Problem to solve:
The data below holds a line containing "Ver ficha entera (329, 815)" and a line containing "Llegir-ne més (38, 2391)"; please quote exactly those two lines and every line between them, and nothing else.

[Saved data entries]
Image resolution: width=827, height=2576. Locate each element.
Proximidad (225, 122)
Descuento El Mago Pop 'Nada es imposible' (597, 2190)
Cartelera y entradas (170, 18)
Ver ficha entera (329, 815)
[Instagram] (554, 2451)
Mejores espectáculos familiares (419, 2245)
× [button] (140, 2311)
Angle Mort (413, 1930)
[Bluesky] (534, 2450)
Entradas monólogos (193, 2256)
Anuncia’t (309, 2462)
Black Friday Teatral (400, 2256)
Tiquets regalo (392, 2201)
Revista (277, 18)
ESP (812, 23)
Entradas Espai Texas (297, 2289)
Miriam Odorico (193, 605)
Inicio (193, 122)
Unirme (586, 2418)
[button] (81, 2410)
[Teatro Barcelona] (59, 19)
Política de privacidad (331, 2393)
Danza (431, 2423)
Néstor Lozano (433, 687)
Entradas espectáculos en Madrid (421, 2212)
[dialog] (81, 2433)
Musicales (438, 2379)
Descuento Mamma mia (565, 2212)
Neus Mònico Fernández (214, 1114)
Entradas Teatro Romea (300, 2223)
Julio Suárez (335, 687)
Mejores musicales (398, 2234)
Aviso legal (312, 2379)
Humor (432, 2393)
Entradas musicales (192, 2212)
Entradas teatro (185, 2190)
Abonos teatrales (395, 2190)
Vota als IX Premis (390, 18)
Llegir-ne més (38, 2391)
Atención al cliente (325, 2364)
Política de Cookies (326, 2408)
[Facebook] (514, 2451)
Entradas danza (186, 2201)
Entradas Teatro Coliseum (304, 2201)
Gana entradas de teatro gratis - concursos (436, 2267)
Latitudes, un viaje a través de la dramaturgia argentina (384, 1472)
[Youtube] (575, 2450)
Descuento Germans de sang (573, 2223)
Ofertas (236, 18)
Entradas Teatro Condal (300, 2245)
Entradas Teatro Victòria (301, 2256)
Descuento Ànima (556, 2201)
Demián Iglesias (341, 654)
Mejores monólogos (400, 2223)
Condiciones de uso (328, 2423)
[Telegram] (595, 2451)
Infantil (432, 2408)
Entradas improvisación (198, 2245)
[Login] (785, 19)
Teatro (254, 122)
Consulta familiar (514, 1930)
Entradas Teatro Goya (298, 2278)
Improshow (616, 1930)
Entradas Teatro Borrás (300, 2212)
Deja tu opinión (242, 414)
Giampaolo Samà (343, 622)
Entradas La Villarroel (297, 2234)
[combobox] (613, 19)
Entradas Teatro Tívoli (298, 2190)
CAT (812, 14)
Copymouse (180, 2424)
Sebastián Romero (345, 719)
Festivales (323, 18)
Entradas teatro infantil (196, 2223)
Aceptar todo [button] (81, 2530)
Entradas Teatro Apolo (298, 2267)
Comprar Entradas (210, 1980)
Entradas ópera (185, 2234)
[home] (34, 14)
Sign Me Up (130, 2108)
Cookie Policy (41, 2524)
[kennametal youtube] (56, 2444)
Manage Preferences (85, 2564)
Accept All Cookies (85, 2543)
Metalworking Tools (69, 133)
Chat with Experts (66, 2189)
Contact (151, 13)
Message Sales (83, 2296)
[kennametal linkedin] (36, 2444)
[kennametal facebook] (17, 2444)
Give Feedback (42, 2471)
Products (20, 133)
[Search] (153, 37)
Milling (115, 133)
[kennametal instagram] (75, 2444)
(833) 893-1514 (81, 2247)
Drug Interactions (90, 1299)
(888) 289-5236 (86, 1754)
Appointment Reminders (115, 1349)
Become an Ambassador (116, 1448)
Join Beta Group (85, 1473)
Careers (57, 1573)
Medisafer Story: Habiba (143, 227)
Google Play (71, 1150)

Response:
Ver ficha entera (329, 815)
[Instagram] (554, 2451)
Mejores espectáculos familiares (419, 2245)
× [button] (140, 2311)
Angle Mort (413, 1930)
[Bluesky] (534, 2450)
Entradas monólogos (193, 2256)
Anuncia’t (309, 2462)
Black Friday Teatral (400, 2256)
Tiquets regalo (392, 2201)
Revista (277, 18)
ESP (812, 23)
Entradas Espai Texas (297, 2289)
Miriam Odorico (193, 605)
Inicio (193, 122)
Unirme (586, 2418)
[button] (81, 2410)
[Teatro Barcelona] (59, 19)
Política de privacidad (331, 2393)
Danza (431, 2423)
Néstor Lozano (433, 687)
Entradas espectáculos en Madrid (421, 2212)
[dialog] (81, 2433)
Musicales (438, 2379)
Descuento Mamma mia (565, 2212)
Neus Mònico Fernández (214, 1114)
Entradas Teatro Romea (300, 2223)
Julio Suárez (335, 687)
Mejores musicales (398, 2234)
Aviso legal (312, 2379)
Humor (432, 2393)
Entradas musicales (192, 2212)
Entradas teatro (185, 2190)
Abonos teatrales (395, 2190)
Vota als IX Premis (390, 18)
Llegir-ne més (38, 2391)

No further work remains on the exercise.